§ **Data supplied**
____
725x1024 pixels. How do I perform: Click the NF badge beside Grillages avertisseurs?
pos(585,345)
____
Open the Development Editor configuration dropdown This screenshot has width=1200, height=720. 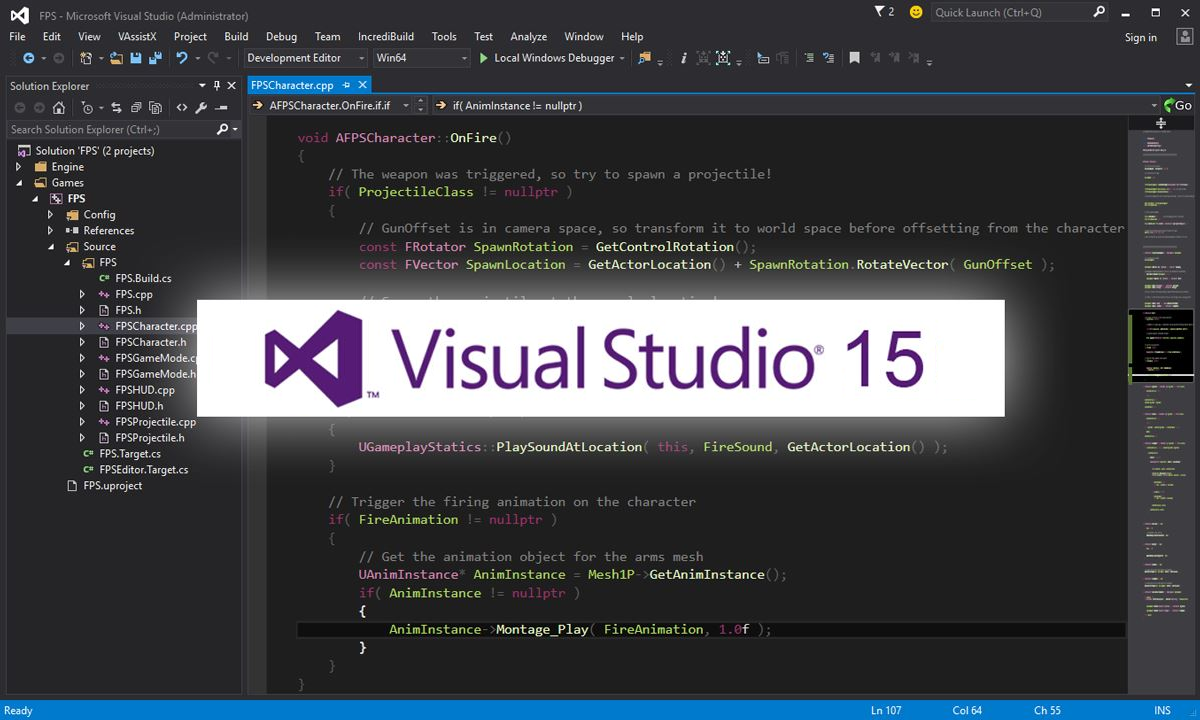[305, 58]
____
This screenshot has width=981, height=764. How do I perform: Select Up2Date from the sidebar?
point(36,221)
____
§ **Requirement**
Format everything from the line containing "This screenshot has width=981, height=764." down to the line containing "point(36,221)" as a numbered list, leaving out any blank lines.

§ **Result for this task**
1. This screenshot has width=981, height=764. How do I perform: Select Up2Date from the sidebar?
2. point(36,221)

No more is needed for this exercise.